Flow Remembers the Work of Alexander Doty:
Modern Family, Glee, and the Limits of Television Liberalism

Jane Lynch holds up her Emmy for Glee

Jane Lynch holds up her Best Supporting Actress Emmy for Glee

The 2009-2010 Emmy Awards ceremony made it official: Arrivederci, Mad Men! Sayonara, 30 Rock! The new King and Queen of the American television hill are Glee and Modern Family—and not because they are two of the five shows with the most Emmy wins this year. If winning the most Emmys mattered at all, we’d all be wetting our pants about The Pacific. This Emmy show crowned Glee and Modern Family by devoting its two most elaborate set pieces to them. Jimmy Fallon may have been the host, but the casts of these series were the honored guest stars. They really didn’t need to win Emmys, because the industry canonized their shows that night.

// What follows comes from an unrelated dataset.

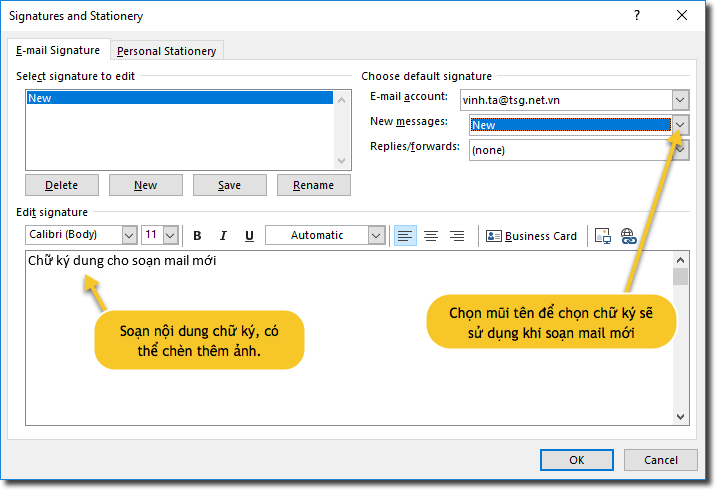Open the Calibri (Body) font dropdown
This screenshot has height=490, width=716.
click(129, 236)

The opening number made it clear that, as far as the industry is concerned, Mad Men and 30 Rock are not the hot young things anymore. Satire and moral ambiguity would need to make way for a less biting liberalism. Rushing into the show, Fallon meets four of the younger cast members of Glee (Lea Michele, Cory Monteith, Chris Colfer, and Amber Riley) outside the Kodak Theatre. They don’t have enough money for tickets to the Emmys. A flyer announcing a regional glee club competition with a cash prize inspires the group to look for potential club members backstage. Among those picked up along the way to a “Born to Run” onstage performance are—wait for it—Tina Fey (30 Rock) and John Hamm (Mad Men), who finally blend in as backup singers with the Glee cast (now including Jane Lynch) and folks from once-hot shows like Lost and never-hot shows like Community. Glee, it seems, has the power to pull everything and everyone else on television into its orbit—even this year’s Emmy broadcast, whose title graphics were an imitation of Glee’s.

[youtube]http://www.youtube.com/watch?v=WPkDFPmRSqU[/youtube]

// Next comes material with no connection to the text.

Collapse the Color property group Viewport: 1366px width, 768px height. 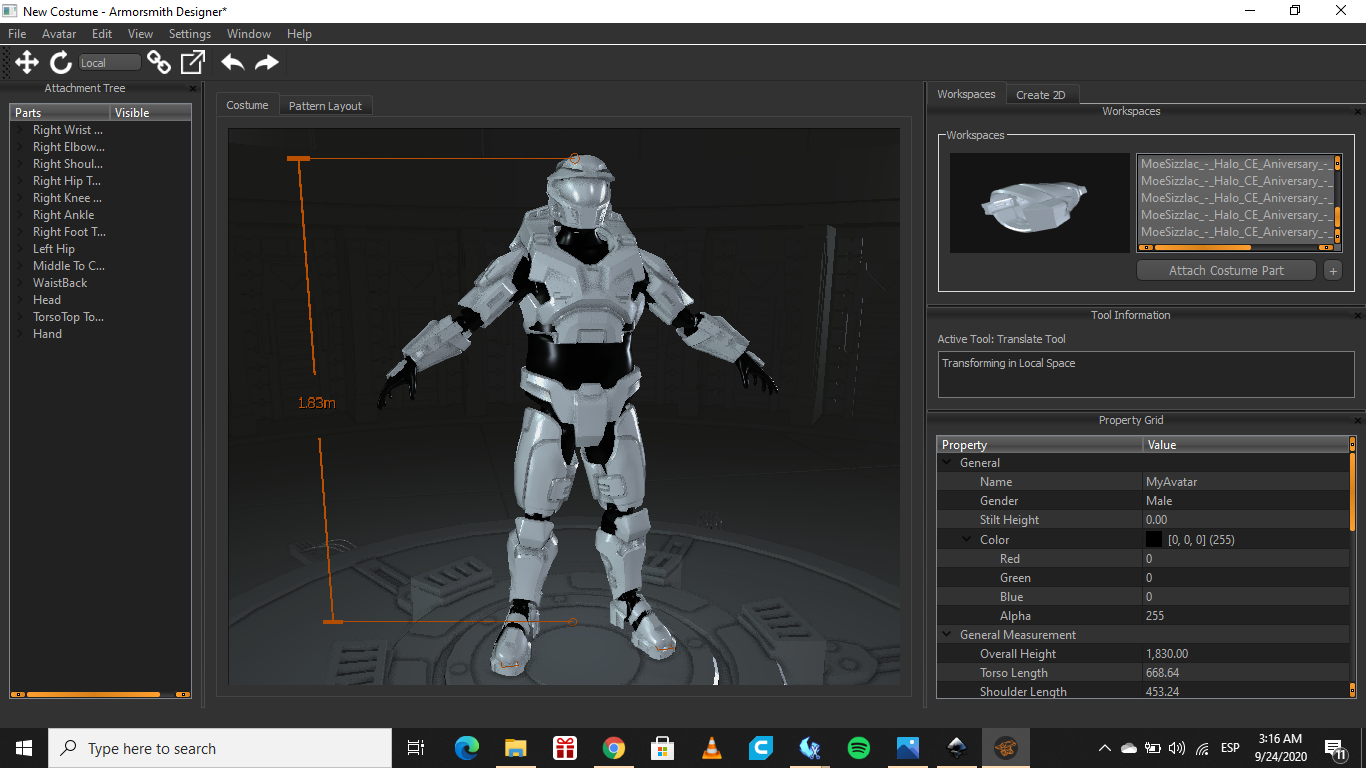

The Glee-inspired opening number at the Emmys

Later in the ceremony, we are treated to a filmed segment in which Modern Family’s co-creator and co-executive producer Steven Levitan meets with the cast about ways to improve the show. Picking up where the tribute to Glee leaves off, Levitan’s first idea is something he calls “inter-network cross-pollen synergism,” which is represented by a scene in which gay couple Mitchell and Cameron announce they have adopted another child—Stewie from the animated series Family Guy. The cast rejects this idea, implying that their new hit “family” series doesn’t need the dubious help of the older “family” show. If anything, an appearance on Modern Family can boost shows and careers. The series has enough “It” clout for someone like George Clooney to appear as the possible new love interest for Claire, Gloria, and, finally, Mitchell and Cameron. Sitting in bed (in his suit) between the couple, Clooney has a punch line that ends Emmy’s Modern Family tribute with a lame joke: “I gotta get a film.” One suggestion here being, I guess, that for someone to play the lover in a homosexual ménage-a-trois on television would be to sink about as low as you could go, career-wise. And I thought Clooney was a liberal. Oh, maybe that’s just the problem.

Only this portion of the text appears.